Records for this task -
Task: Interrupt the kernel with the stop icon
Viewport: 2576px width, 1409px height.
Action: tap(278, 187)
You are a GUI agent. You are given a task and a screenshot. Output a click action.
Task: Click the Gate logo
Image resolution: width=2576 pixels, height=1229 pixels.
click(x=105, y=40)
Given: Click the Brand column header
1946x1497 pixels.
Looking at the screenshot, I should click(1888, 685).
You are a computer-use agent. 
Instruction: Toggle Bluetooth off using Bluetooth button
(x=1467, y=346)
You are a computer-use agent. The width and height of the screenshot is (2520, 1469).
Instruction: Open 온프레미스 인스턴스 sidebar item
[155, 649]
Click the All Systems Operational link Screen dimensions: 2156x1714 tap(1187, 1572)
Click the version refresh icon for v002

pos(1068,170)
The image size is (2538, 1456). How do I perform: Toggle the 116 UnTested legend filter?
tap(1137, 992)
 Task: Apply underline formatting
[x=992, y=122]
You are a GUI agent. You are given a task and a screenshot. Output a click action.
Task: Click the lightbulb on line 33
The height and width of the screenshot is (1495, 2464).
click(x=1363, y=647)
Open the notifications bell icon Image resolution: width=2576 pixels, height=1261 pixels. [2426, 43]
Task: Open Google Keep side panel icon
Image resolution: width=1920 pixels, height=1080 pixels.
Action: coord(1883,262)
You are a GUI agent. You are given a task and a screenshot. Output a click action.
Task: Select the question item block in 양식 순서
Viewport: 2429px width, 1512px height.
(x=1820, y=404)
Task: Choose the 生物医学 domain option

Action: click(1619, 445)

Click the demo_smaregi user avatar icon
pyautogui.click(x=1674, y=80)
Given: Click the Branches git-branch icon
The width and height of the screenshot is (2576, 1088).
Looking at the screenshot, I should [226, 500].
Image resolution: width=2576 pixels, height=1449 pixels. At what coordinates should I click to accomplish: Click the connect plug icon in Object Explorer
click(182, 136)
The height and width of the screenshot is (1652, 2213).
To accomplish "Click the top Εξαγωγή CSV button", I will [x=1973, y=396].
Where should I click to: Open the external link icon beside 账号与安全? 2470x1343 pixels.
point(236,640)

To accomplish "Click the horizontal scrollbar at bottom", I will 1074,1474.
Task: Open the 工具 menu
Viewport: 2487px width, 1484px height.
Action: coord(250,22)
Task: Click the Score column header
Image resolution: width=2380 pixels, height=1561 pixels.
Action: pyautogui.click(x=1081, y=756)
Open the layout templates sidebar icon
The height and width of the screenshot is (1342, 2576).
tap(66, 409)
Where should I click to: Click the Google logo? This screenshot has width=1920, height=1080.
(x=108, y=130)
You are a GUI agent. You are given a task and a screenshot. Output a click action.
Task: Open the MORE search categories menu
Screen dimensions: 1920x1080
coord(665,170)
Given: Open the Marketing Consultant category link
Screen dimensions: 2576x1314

Your goal - Look through the entries. Copy out each line with "will" in it.

Answer for this exercise -
To accomplish "Click the top Εξαγωγή CSV button", I will [x=1973, y=396].
To accomplish "Click the horizontal scrollbar at bottom", I will 1074,1474.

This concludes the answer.